Since we achieved our goal for synthetic images to apply facial related changes to a generated image, we would like to be able to do the same if any given arbitary image therefore in this chapter we will take a step back from attention layers modifications and focus on whther there is a combination of prompts and latents that can be fed to the model that would lead to the generation of any given image. The apprach is take from the paper, Null-text Inversion for Editing Real Images using Guided Diffusion Models (https://arxiv.org/abs/2211.09794) to precisely and efficiently reconstruct any real images throught the sampling process of Stable Diffusion with the relevant prompt

This part, as before, it's been copied from the previous chapter and you can and run and move to the next cell

In [None]:
import warnings
warnings.filterwarnings("ignore")
from diffusers import StableDiffusionPipeline, DDIMInverseScheduler, DDIMScheduler
import torch
import matplotlib.pyplot as plt
from typing import Optional
from tqdm import tqdm


model_id = "stabilityai/stable-diffusion-2-1-base"
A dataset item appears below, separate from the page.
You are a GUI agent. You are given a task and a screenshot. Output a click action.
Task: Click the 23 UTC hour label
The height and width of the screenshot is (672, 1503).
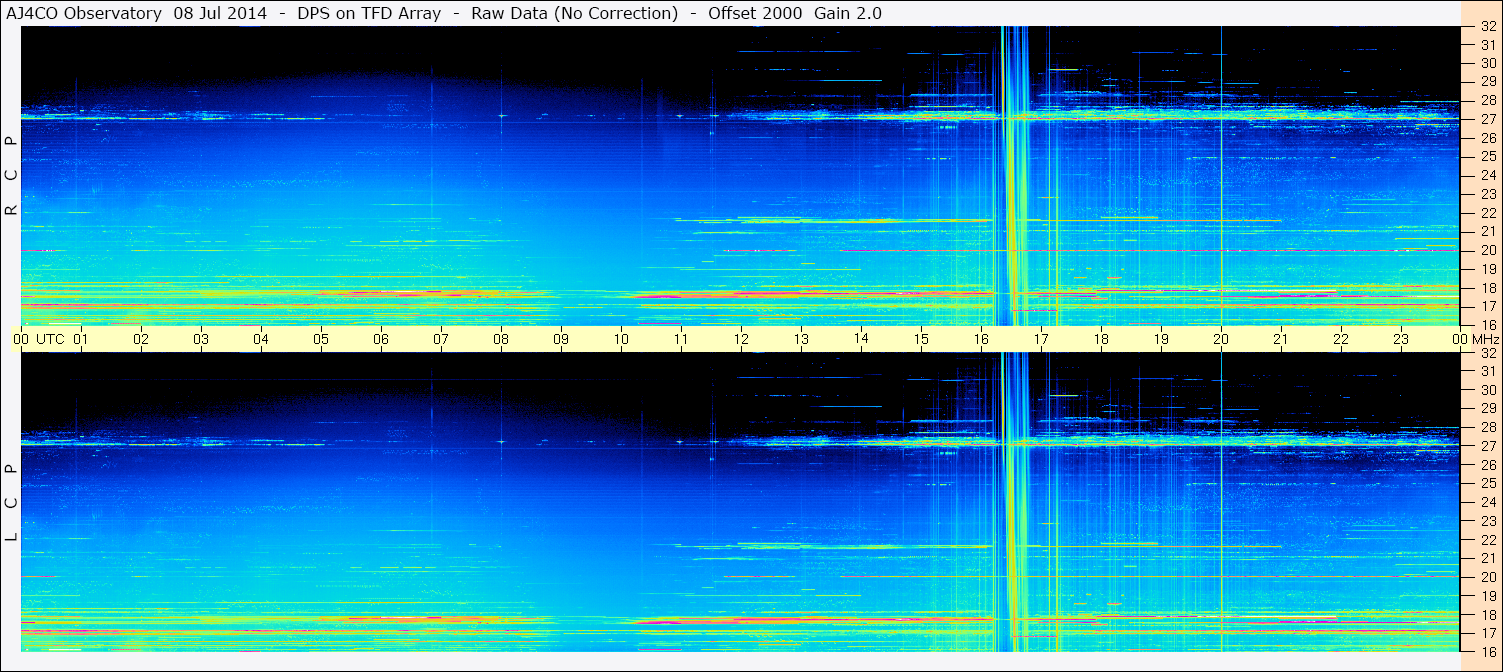click(x=1400, y=339)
pipe = StableDiffusionPipeline.from_pretrained(model_id)
pipe = pipe.to("cuda")

prompt = "A photo of a woman, straight hair, light blonde and pink hair, smiling expression, grey background"

prompt_embeds = pipe.encode_prompt(prompt=prompt, negative_prompt="", device="cuda", num_images_per_prompt=1, do_classifier_free_guidance=True)

cond_prompt_embeds = prompt_embeds[0]
uncond_prompt_embeds = prompt_embeds[1]

prompt_embeds_combined = torch.cat([uncond_prompt_embeds, cond_prompt_embeds])

initial_latents = torch.randn((1, pipe.unet.in_channels, pipe.unet.config.sample_size, pipe.unet.config.sample_size), generator=torch.Generator().manual_seed(22)).to("cuda")

Before we can start the process we would first need to load a real-world image and convert them to latents space from pixel space through vae

In [None]:
import torchvision
from PIL import Image
import requests

url1 = 'https://raw.githubusercontent.com/OutofAi/StableFace/main/photo.png'
filename1 = url1.split('/')[-1]
response1 = requests.get(url1)
with open(filename1, 'wb') as f:
    f.write(response1.content)


img = Image.open('photo.png')

transform = torchvision.transforms.Compose([
    torchvision.transforms.Resize((512, 512)),
    torchvision.transforms.ToTensor()
])

loaded_image = transform(img).to("cuda").unsqueeze(0)

if loaded_image.shape[1] == 4:
    loaded_image = loaded_image[:,:3,:,:]
    
with torch.no_grad():
    encoded_image = pipe.vae.encode(loaded_image*2 - 1)
    real_image_latents = pipe.vae.config.scaling_factor * encoded_image.latent_dist.sample()



The idea is quite simple, considering backward and forward path of a scheduler is deterministic, hence adding or removing noise will yield the same results and as the u-net is predicting only the noise, we should be able to apply inverse scheduler instead of scheduler to run a sampling backward and reach from a real image to its relevant latent noise and later by using that latent noise and a relevant prompt to reconstruct the image with Stable Diffusion

So we load the inverse scheduler with the same model

In [None]:
inverse_scheduler = DDIMInverseScheduler.from_pretrained(model_id, subfolder="scheduler")
scheduler = DDIMScheduler.from_pretrained(model_id, subfolder="scheduler")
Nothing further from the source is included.